Practical Scale Testing

Everyone wants scalable systems. Arun Saha explores methods for testing scalability.

Scalability is the ability of a system to handle a growing amount of work or its potential to accommodate such growth. It characterizes how resource utilization grows with increasing load [ Wikipedia-a ]. Scalability is not an ‘add-on’ item; it is a quality that determines the lifetime value of the software. It may not be apparent on day one when the focus is usually on the features, but it is very important for the eventual growth. Therefore, from early on, it is important to test the software and verify that the desired scalability properties are present.

What is a desired scalability property? Here is a textbook example. Consider a system that sorts data.
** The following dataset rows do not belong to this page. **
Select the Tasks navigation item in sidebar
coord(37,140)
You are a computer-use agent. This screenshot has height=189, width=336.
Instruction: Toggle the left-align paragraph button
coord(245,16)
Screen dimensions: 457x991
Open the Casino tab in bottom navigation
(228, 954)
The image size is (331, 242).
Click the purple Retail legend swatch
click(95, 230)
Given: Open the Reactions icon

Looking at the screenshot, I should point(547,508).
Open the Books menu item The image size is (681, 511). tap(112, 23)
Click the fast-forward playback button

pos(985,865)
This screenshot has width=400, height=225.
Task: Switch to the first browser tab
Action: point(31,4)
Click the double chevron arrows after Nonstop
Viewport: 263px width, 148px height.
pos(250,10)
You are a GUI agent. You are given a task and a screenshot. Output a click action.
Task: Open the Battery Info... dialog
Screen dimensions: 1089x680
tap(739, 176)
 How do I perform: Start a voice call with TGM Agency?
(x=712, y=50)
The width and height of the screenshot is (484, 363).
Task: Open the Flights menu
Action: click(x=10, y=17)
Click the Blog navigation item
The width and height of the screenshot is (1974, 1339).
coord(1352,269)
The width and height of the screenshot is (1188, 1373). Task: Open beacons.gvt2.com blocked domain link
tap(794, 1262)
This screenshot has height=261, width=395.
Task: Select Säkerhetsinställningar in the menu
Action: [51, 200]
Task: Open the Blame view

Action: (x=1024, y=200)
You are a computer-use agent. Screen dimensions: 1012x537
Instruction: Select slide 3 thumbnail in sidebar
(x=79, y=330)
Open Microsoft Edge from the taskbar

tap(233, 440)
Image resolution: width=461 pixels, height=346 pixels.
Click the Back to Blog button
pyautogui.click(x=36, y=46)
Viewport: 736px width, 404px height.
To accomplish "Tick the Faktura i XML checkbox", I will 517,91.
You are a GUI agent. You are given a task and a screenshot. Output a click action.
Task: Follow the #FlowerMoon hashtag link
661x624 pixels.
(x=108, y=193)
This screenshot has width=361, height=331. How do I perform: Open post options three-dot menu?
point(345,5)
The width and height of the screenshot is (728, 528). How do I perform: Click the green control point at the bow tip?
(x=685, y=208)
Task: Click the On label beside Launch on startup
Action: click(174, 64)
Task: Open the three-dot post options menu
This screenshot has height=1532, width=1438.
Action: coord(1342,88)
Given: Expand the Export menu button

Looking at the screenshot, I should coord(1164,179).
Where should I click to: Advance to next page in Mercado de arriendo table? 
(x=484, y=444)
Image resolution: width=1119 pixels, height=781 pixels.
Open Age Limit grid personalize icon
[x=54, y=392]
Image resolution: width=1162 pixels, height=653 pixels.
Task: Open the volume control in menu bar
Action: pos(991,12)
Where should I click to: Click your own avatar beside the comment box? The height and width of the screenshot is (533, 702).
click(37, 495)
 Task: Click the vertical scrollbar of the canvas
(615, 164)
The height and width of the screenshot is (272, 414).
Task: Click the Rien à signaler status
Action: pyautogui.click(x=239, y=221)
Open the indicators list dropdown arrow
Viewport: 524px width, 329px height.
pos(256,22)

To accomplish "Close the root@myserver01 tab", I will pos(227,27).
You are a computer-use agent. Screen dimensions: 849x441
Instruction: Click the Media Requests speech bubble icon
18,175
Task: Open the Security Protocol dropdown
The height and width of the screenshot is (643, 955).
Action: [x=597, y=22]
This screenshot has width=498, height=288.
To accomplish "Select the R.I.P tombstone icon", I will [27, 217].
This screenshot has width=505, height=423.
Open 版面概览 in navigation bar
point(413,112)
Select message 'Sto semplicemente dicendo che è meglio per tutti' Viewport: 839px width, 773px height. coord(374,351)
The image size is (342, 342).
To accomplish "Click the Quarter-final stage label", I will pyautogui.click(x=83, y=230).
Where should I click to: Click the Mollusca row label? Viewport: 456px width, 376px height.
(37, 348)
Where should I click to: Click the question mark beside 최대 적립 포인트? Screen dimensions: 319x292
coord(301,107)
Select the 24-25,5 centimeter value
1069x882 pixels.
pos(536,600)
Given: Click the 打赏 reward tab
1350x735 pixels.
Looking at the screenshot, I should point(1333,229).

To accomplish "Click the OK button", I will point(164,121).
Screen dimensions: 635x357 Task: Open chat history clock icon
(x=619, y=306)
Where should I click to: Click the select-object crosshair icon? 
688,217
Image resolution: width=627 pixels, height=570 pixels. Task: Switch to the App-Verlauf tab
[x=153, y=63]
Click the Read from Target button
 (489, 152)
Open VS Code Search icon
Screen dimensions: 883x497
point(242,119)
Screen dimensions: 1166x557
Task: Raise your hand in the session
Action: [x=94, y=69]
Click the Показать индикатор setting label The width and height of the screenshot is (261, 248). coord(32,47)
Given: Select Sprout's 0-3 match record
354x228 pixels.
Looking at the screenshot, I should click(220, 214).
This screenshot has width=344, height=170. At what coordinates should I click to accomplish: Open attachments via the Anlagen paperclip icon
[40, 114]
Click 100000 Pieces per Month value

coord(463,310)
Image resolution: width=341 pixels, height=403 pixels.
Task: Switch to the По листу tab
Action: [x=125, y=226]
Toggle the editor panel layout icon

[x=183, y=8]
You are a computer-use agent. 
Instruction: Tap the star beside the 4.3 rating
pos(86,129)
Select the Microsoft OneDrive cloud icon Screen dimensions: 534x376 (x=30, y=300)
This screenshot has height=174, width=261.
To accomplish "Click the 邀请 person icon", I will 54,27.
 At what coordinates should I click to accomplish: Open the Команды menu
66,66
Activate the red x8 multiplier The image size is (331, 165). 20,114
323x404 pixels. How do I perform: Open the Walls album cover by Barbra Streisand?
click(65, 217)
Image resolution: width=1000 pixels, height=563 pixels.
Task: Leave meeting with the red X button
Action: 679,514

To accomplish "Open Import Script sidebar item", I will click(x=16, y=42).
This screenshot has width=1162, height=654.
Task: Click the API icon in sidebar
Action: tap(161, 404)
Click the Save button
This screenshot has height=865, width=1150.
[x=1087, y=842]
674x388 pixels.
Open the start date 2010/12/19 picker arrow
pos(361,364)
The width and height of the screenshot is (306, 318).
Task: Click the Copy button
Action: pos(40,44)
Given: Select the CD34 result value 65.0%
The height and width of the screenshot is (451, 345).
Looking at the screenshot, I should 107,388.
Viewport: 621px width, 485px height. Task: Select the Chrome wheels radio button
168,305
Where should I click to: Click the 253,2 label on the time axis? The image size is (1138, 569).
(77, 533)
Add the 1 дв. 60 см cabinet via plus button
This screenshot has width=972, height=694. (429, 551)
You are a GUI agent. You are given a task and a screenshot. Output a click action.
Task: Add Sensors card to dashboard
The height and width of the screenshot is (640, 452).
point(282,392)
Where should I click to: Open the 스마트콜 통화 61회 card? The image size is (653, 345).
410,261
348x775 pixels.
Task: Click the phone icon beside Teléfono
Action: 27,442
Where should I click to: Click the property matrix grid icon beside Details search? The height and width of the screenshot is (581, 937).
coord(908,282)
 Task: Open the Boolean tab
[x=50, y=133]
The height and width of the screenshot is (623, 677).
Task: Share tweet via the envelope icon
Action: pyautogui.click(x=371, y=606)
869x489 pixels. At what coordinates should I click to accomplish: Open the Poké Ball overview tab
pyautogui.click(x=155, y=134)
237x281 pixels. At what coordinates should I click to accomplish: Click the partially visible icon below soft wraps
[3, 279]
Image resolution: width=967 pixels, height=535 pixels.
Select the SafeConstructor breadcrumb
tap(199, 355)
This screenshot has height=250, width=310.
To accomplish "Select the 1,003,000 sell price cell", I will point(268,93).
In Big-O notation, the time complexity of a good sorting algorithm (for example, quicksort, merge sort, heapsort) is O(N lg N) where N is the number of items being sorted [ Wikipedia-b ]. Thus, a desired scalability property of this system is that the time taken to sort N items is O(N lg N) , i.e., the time consumed is proportional to N lg N . The only way this can be examined is by running inputs of different sizes through the system [ Orr14 ]. With sufficiently large input size, each time the input size is doubled, the time taken is expected to be doubled too. For example, with T1 = k lg k , and T2 = 2k lg (2k) , T2/T1 = 2k lg (2k) / k lg k = 2 + 2 / lg k ~= 2 . If, however, the system is using a sub-optimal sorting algorithm of time complexity O(N ² ) (for example, bubble sort, insertion-sort) then the ratio of the times taken would be quadrupled (since T2/T1 = (2k) ² /k ² = 4 ). How many different sizes to run? See the discussion in ‘Test procedure’, below.

The holy grail of scalability is linear scaling , i.e. the measured metric changes linearly with the changed attribute. With linear scaling, if the measurements are plotted on a graph, they approximately form a straight line.

Scalability testing is a type of non-functional testing; tests are only conducted on systems that are proved functionally correct. In the example of the sorting system above, the time complexity tests are meaningful and attempted only after it is verified that the system can correctly sort input of different sizes including sufficiently large sizes.

There are two main motivations of scalability testing: (a) identify the limits of the system; (b) verify that the system performs well up to the previously identified limits or desired limits. It is important to identify the goals precisely; for example, a system can support 1M users but it may not be able to support 1M users together . In this case, an important thing to know is, how many users can be supported simultaneously.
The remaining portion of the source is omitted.